As these improvements to circuit garbling have been developed, however, there has been—perhaps somewhat surprisingly—a relative lack of attention on the concrete security  [4] of these proposals.Footnote 1 Understanding concrete security here is important for at least two reasons. First, as is well understood in the context of both public-key (e.g.,  [7, 12]) and symmetric-key (e.g.,  [4]) cryptography, when comparing the efficiency of different schemes it is important to take into account the concrete-security bound they each achieve; otherwise, the comparison may be inaccurate or misleading. Moreover, concrete security is critical for constructions based on symmetric-key primitives (such as AES), where there is no “security parameter” that can be arbitrarily adjusted as in the public-key world. (In particular, for AES the block size is fixed at 128 bits, and the maximum available key length is 256 bits.) There is thus the risk that a scheme that is only proven asymptotically secure—but has a poor concrete-security bound—may be insecure in practice for the available range of parameters.

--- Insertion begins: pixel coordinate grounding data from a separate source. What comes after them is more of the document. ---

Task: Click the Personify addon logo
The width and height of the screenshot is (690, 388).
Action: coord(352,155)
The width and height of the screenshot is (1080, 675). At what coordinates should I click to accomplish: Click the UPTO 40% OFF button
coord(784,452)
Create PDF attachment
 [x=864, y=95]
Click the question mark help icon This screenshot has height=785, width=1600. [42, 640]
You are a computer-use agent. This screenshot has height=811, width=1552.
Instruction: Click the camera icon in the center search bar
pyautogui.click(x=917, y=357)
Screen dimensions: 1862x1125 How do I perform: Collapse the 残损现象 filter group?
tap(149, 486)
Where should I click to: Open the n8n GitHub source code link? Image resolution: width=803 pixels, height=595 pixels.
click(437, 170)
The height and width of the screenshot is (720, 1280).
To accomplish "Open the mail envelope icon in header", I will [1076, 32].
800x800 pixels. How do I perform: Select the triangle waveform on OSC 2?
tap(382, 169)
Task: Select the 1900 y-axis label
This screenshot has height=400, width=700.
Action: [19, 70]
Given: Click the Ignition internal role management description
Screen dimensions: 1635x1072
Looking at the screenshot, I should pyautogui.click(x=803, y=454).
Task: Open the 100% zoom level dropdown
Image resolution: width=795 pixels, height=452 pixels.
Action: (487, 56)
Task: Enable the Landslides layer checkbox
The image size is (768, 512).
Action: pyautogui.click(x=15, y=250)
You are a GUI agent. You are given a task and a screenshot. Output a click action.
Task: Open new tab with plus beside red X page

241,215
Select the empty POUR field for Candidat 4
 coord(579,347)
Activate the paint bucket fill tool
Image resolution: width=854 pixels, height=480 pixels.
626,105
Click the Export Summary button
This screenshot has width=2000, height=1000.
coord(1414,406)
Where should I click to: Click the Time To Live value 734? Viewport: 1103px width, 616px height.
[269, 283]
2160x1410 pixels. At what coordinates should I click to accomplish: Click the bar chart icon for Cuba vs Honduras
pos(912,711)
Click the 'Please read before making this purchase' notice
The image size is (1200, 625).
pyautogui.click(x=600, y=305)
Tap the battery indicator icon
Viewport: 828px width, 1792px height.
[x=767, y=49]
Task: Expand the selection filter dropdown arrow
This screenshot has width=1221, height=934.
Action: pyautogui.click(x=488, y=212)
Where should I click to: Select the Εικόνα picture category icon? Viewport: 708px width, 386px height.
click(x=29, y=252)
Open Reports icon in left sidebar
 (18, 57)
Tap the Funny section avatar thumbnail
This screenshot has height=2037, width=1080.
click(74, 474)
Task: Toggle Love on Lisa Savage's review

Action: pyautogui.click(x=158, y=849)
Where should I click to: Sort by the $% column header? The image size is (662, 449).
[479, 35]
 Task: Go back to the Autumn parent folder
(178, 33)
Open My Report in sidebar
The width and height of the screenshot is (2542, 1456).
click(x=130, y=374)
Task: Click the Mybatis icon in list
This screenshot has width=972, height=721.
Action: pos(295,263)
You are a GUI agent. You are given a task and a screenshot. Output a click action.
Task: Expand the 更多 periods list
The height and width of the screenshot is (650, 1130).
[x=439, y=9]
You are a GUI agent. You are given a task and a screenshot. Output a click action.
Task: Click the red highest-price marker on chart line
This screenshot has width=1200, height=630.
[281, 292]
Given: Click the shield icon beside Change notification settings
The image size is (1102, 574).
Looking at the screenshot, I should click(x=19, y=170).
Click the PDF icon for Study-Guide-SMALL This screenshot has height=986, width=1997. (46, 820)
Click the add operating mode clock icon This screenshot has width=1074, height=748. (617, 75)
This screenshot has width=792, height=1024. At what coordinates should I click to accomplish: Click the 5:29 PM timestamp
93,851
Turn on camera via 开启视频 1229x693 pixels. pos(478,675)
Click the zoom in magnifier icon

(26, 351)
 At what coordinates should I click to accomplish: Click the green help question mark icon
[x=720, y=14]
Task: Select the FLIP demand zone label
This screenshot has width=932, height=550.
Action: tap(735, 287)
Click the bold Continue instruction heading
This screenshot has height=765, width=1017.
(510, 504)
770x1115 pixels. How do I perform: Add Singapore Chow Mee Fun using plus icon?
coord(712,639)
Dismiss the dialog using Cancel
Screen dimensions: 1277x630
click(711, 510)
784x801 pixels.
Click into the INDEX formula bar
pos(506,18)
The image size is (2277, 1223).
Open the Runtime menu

When evaluating the concrete security of garbling, one can consider the “standard,” single-instance setting where a single circuit is garbled, but it is also natural to consider a multi-instance setting where multiple circuits, for possibly different functions, are (independently) garbled—whether by the same user or distinct users—and, informally, the attacker succeeds if it is able to violate the security of any of those garbled circuits. Concrete security in the multi-instance setting has received a lot of attention in the context of both public-key  [3, 24] and symmetric-key  [2, 8, 9, 19, 40] cryptography, but to the best of our knowledge it has not been previously considered in the setting of secure computation.Footnote 2

1.1 Our Contributions

We study the concrete security of garbling. We begin by examining the concrete security of existing, state-of-the-art implementations of the half-gates scheme (which is the most efficient garbling scheme currently known), and showing that it is worse than perhaps previously thought. We then propose a new way to instantiate the half-gates scheme that achieves better concrete-security bounds. Our results are described in further detail in what follows.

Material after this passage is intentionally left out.